Exercise requirements: Write out the entries, please, from the line containing "The height and width of the screenshot is (766, 1517)." through their final line, exactly and with nothing else.

** Records shown follows **

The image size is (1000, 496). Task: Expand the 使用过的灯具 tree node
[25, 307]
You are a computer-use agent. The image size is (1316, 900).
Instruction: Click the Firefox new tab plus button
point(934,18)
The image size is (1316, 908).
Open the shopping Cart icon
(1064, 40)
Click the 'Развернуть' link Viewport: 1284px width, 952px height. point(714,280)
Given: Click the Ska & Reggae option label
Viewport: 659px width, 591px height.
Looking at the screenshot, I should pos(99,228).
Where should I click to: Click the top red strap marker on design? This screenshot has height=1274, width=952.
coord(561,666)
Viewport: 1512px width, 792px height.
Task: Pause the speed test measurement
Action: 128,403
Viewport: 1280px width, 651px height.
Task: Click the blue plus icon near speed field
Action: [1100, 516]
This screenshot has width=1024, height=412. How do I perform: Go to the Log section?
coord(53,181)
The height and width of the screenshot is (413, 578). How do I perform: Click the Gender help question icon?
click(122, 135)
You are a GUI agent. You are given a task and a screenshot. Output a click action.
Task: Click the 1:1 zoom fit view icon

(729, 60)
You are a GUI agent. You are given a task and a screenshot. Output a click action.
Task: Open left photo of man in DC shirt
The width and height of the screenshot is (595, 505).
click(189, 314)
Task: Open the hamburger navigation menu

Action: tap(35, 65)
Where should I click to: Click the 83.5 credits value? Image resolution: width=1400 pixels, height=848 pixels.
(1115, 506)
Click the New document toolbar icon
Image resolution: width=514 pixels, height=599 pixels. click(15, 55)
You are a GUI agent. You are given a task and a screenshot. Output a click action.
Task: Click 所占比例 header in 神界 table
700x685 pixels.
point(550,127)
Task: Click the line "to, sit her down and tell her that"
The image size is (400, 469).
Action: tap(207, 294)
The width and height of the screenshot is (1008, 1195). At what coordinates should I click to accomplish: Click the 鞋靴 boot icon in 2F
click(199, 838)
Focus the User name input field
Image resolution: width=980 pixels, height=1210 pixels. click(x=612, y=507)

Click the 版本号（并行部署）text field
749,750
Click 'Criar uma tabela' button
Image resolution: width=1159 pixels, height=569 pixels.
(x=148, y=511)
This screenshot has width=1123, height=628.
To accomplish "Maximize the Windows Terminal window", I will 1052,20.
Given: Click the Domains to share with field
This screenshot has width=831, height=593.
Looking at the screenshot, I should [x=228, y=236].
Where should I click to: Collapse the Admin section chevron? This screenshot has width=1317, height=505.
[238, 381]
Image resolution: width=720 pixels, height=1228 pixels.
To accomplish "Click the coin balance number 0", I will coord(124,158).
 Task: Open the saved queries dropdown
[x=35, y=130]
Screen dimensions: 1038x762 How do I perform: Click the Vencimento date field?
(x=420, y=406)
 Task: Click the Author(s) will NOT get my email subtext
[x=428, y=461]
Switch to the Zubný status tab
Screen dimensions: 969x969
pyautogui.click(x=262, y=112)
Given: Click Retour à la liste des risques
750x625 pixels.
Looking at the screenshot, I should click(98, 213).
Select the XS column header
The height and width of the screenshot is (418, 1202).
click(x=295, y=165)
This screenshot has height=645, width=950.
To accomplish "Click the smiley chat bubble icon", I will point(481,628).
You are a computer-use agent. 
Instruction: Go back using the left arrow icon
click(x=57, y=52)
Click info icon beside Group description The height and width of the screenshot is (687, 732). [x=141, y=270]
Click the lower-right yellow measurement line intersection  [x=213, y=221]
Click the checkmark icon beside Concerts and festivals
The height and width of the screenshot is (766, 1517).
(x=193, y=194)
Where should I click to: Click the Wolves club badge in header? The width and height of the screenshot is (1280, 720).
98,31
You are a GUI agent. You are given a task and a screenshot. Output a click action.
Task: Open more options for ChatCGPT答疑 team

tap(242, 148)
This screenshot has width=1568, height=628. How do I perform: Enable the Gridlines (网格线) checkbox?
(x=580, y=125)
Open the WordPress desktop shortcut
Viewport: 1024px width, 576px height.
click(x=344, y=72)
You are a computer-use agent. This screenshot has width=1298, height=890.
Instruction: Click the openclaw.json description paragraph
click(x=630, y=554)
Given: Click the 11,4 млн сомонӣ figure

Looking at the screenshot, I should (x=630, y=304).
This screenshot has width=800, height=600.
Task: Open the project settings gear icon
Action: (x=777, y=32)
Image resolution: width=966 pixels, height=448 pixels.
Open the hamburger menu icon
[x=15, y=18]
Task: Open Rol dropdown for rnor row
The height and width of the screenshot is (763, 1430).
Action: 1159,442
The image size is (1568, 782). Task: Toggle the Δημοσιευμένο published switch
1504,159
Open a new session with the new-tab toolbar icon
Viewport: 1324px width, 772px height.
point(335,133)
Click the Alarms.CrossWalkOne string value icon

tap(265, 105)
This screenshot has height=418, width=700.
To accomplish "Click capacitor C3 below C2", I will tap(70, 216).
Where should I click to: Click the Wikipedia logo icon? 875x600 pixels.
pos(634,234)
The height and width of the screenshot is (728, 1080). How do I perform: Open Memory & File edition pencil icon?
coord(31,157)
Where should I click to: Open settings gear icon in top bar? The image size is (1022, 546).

** End of Records shown **

Result of the exercise:
The height and width of the screenshot is (766, 1517).
(x=193, y=194)
Where should I click to: Click the Wolves club badge in header? The width and height of the screenshot is (1280, 720).
98,31
You are a GUI agent. You are given a task and a screenshot. Output a click action.
Task: Open more options for ChatCGPT答疑 team

tap(242, 148)
This screenshot has width=1568, height=628. How do I perform: Enable the Gridlines (网格线) checkbox?
(x=580, y=125)
Open the WordPress desktop shortcut
Viewport: 1024px width, 576px height.
click(x=344, y=72)
You are a computer-use agent. This screenshot has width=1298, height=890.
Instruction: Click the openclaw.json description paragraph
click(x=630, y=554)
Given: Click the 11,4 млн сомонӣ figure

Looking at the screenshot, I should (x=630, y=304).
This screenshot has width=800, height=600.
Task: Open the project settings gear icon
Action: (x=777, y=32)
Image resolution: width=966 pixels, height=448 pixels.
Open the hamburger menu icon
[x=15, y=18]
Task: Open Rol dropdown for rnor row
The height and width of the screenshot is (763, 1430).
Action: 1159,442
The image size is (1568, 782). Task: Toggle the Δημοσιευμένο published switch
1504,159
Open a new session with the new-tab toolbar icon
Viewport: 1324px width, 772px height.
point(335,133)
Click the Alarms.CrossWalkOne string value icon

tap(265, 105)
This screenshot has height=418, width=700.
To accomplish "Click capacitor C3 below C2", I will tap(70, 216).
Where should I click to: Click the Wikipedia logo icon? 875x600 pixels.
pos(634,234)
The height and width of the screenshot is (728, 1080). How do I perform: Open Memory & File edition pencil icon?
coord(31,157)
Where should I click to: Open settings gear icon in top bar? The image size is (1022, 546).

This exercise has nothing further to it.